* [About this exercise]:
Write out all of the entries exactly, please.

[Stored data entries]
■ ■ ■ ■ ■ ■ ■
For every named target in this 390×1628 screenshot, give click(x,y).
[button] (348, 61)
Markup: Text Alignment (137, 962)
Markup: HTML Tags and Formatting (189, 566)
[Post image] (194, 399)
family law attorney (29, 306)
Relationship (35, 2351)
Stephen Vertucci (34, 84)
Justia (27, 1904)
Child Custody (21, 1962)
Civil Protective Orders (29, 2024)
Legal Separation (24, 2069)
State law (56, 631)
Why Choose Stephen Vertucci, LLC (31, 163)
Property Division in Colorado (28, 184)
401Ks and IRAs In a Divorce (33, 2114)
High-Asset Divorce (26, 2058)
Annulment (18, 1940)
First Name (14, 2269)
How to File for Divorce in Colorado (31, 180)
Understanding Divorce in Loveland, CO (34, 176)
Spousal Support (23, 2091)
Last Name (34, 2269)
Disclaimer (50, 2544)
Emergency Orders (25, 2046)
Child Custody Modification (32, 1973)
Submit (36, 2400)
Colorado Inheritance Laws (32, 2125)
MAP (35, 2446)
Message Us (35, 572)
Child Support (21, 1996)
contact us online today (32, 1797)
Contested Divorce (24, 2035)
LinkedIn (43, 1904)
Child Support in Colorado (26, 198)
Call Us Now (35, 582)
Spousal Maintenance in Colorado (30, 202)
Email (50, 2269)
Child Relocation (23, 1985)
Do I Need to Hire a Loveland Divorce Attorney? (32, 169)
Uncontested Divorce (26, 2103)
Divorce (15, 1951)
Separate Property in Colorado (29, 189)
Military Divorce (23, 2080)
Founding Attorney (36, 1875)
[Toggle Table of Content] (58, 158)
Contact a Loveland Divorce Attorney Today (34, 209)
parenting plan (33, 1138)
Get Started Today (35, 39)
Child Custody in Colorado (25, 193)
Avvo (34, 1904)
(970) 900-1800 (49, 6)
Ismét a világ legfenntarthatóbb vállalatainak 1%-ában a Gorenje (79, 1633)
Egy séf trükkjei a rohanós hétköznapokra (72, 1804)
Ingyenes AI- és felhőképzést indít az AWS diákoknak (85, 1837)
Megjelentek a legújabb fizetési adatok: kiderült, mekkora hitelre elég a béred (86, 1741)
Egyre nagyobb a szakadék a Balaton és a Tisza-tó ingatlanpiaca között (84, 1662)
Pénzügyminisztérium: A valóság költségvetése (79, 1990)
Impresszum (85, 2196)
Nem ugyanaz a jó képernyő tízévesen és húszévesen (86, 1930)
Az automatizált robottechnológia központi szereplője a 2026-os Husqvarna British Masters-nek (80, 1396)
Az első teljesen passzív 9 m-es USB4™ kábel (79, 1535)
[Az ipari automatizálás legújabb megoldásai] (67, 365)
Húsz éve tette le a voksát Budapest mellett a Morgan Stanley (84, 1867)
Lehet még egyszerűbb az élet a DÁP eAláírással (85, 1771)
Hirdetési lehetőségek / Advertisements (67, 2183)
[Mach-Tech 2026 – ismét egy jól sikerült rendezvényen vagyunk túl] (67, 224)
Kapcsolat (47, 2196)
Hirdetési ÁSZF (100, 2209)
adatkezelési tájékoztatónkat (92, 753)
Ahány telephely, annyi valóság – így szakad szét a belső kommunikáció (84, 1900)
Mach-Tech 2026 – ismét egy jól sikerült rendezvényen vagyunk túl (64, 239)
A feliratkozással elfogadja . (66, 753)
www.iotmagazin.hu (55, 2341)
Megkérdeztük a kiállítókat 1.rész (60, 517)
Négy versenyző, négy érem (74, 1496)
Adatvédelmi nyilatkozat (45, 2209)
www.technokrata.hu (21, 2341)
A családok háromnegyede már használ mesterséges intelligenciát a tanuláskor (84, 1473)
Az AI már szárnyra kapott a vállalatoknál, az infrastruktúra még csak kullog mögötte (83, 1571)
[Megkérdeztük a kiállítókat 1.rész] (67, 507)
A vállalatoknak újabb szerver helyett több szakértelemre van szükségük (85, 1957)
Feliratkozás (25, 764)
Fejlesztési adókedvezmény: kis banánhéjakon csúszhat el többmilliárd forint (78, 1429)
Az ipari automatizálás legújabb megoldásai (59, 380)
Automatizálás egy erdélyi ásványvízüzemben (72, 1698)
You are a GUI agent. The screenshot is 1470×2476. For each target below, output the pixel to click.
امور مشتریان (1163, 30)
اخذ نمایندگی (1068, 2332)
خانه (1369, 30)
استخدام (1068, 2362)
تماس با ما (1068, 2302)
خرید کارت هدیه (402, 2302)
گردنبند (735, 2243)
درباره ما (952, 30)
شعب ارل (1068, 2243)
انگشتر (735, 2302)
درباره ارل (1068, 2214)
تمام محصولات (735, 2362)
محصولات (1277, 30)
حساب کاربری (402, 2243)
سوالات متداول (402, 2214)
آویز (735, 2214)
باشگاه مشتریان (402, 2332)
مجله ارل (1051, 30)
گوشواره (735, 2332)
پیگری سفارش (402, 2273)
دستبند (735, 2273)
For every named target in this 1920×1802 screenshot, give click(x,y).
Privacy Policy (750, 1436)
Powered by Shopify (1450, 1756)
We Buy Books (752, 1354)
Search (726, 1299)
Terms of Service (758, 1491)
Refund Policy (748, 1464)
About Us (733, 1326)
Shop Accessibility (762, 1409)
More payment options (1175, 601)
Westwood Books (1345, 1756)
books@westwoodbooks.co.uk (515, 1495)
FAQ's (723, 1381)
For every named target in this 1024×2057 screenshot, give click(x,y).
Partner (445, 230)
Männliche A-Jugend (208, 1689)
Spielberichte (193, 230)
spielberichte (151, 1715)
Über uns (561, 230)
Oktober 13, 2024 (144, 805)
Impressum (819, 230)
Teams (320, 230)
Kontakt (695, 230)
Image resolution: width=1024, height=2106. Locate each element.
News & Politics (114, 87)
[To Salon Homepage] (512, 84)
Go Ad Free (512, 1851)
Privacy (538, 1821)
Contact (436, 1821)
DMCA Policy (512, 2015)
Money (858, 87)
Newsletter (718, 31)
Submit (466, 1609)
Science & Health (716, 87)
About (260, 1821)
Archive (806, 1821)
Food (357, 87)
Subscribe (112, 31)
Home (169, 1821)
■ ■ ■ ■ ■ ■ ■
* [Exercise solution]:
For every named target in this 390×1628 screenshot, give click(x,y).
[button] (348, 61)
Markup: Text Alignment (137, 962)
Markup: HTML Tags and Formatting (189, 566)
[Post image] (194, 399)
family law attorney (29, 306)
Relationship (35, 2351)
Stephen Vertucci (34, 84)
Justia (27, 1904)
Child Custody (21, 1962)
Civil Protective Orders (29, 2024)
Legal Separation (24, 2069)
State law (56, 631)
Why Choose Stephen Vertucci, LLC (31, 163)
Property Division in Colorado (28, 184)
401Ks and IRAs In a Divorce (33, 2114)
High-Asset Divorce (26, 2058)
Annulment (18, 1940)
First Name (14, 2269)
How to File for Divorce in Colorado (31, 180)
Understanding Divorce in Loveland, CO (34, 176)
Spousal Support (23, 2091)
Last Name (34, 2269)
Disclaimer (50, 2544)
Emergency Orders (25, 2046)
Child Custody Modification (32, 1973)
Submit (36, 2400)
Colorado Inheritance Laws (32, 2125)
MAP (35, 2446)
Message Us (35, 572)
Child Support (21, 1996)
contact us online today (32, 1797)
Contested Divorce (24, 2035)
LinkedIn (43, 1904)
Child Support in Colorado (26, 198)
Call Us Now (35, 582)
Spousal Maintenance in Colorado (30, 202)
Email (50, 2269)
Child Relocation (23, 1985)
Do I Need to Hire a Loveland Divorce Attorney? (32, 169)
Uncontested Divorce (26, 2103)
Divorce (15, 1951)
Separate Property in Colorado (29, 189)
Military Divorce (23, 2080)
Founding Attorney (36, 1875)
[Toggle Table of Content] (58, 158)
Contact a Loveland Divorce Attorney Today (34, 209)
parenting plan (33, 1138)
Get Started Today (35, 39)
Child Custody in Colorado (25, 193)
Avvo (34, 1904)
(970) 900-1800 (49, 6)
Ismét a világ legfenntarthatóbb vállalatainak 1%-ában a Gorenje (79, 1633)
Egy séf trükkjei a rohanós hétköznapokra (72, 1804)
Ingyenes AI- és felhőképzést indít az AWS diákoknak (85, 1837)
Megjelentek a legújabb fizetési adatok: kiderült, mekkora hitelre elég a béred (86, 1741)
Egyre nagyobb a szakadék a Balaton és a Tisza-tó ingatlanpiaca között (84, 1662)
Pénzügyminisztérium: A valóság költségvetése (79, 1990)
Impresszum (85, 2196)
Nem ugyanaz a jó képernyő tízévesen és húszévesen (86, 1930)
Az automatizált robottechnológia központi szereplője a 2026-os Husqvarna British Masters-nek (80, 1396)
Az első teljesen passzív 9 m-es USB4™ kábel (79, 1535)
[Az ipari automatizálás legújabb megoldásai] (67, 365)
Húsz éve tette le a voksát Budapest mellett a Morgan Stanley (84, 1867)
Lehet még egyszerűbb az élet a DÁP eAláírással (85, 1771)
Hirdetési lehetőségek / Advertisements (67, 2183)
[Mach-Tech 2026 – ismét egy jól sikerült rendezvényen vagyunk túl] (67, 224)
Kapcsolat (47, 2196)
Hirdetési ÁSZF (100, 2209)
adatkezelési tájékoztatónkat (92, 753)
Ahány telephely, annyi valóság – így szakad szét a belső kommunikáció (84, 1900)
Mach-Tech 2026 – ismét egy jól sikerült rendezvényen vagyunk túl (64, 239)
A feliratkozással elfogadja . (66, 753)
www.iotmagazin.hu (55, 2341)
Megkérdeztük a kiállítókat 1.rész (60, 517)
Négy versenyző, négy érem (74, 1496)
Adatvédelmi nyilatkozat (45, 2209)
www.technokrata.hu (21, 2341)
A családok háromnegyede már használ mesterséges intelligenciát a tanuláskor (84, 1473)
Az AI már szárnyra kapott a vállalatoknál, az infrastruktúra még csak kullog mögötte (83, 1571)
[Megkérdeztük a kiállítókat 1.rész] (67, 507)
A vállalatoknak újabb szerver helyett több szakértelemre van szükségük (85, 1957)
Feliratkozás (25, 764)
Fejlesztési adókedvezmény: kis banánhéjakon csúszhat el többmilliárd forint (78, 1429)
Az ipari automatizálás legújabb megoldásai (59, 380)
Automatizálás egy erdélyi ásványvízüzemben (72, 1698)
You are a GUI agent. The screenshot is 1470×2476. For each target below, output the pixel to click.
امور مشتریان (1163, 30)
اخذ نمایندگی (1068, 2332)
خانه (1369, 30)
استخدام (1068, 2362)
تماس با ما (1068, 2302)
خرید کارت هدیه (402, 2302)
گردنبند (735, 2243)
درباره ما (952, 30)
شعب ارل (1068, 2243)
انگشتر (735, 2302)
درباره ارل (1068, 2214)
تمام محصولات (735, 2362)
محصولات (1277, 30)
حساب کاربری (402, 2243)
سوالات متداول (402, 2214)
آویز (735, 2214)
باشگاه مشتریان (402, 2332)
مجله ارل (1051, 30)
گوشواره (735, 2332)
پیگری سفارش (402, 2273)
دستبند (735, 2273)
For every named target in this 1920×1802 screenshot, give click(x,y).
Privacy Policy (750, 1436)
Powered by Shopify (1450, 1756)
We Buy Books (752, 1354)
Search (726, 1299)
Terms of Service (758, 1491)
Refund Policy (748, 1464)
About Us (733, 1326)
Shop Accessibility (762, 1409)
More payment options (1175, 601)
Westwood Books (1345, 1756)
books@westwoodbooks.co.uk (515, 1495)
FAQ's (723, 1381)
For every named target in this 1024×2057 screenshot, give click(x,y).
Partner (445, 230)
Männliche A-Jugend (208, 1689)
Spielberichte (193, 230)
spielberichte (151, 1715)
Über uns (561, 230)
Oktober 13, 2024 (144, 805)
Impressum (819, 230)
Teams (320, 230)
Kontakt (695, 230)
Image resolution: width=1024, height=2106. Locate each element.
News & Politics (114, 87)
[To Salon Homepage] (512, 84)
Go Ad Free (512, 1851)
Privacy (538, 1821)
Contact (436, 1821)
DMCA Policy (512, 2015)
Money (858, 87)
Newsletter (718, 31)
Submit (466, 1609)
Science & Health (716, 87)
About (260, 1821)
Archive (806, 1821)
Food (357, 87)
Subscribe (112, 31)
Home (169, 1821)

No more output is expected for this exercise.